Can you lay out these lines as a Markdown table with the columns Row and Text, skipping blank lines and leaving out the pictures? Begin at the line that has "Open the Live section in sidebar" and stop after the line that has "coord(22,86)".

- **SUPPLIED RECORDS**
---------------

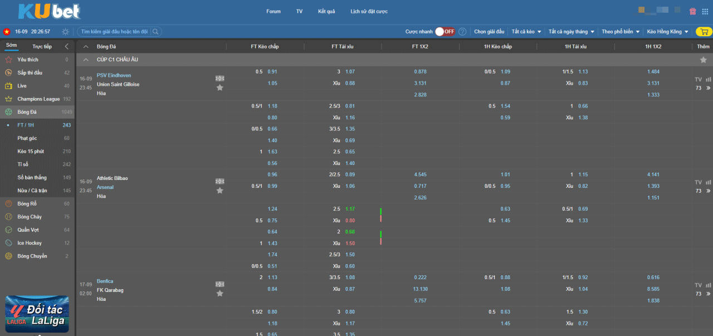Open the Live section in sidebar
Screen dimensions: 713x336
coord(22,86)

---------------

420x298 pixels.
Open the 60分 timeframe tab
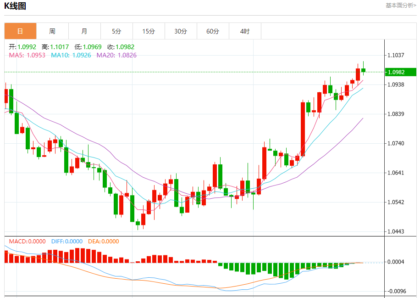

---------------

- **THE COMPLETED TASK**
| Row | Text |
|---|---|
| 1 | Open the Live section in sidebar |
| 2 | Screen dimensions: 713x336 |
| 3 | coord(22,86) |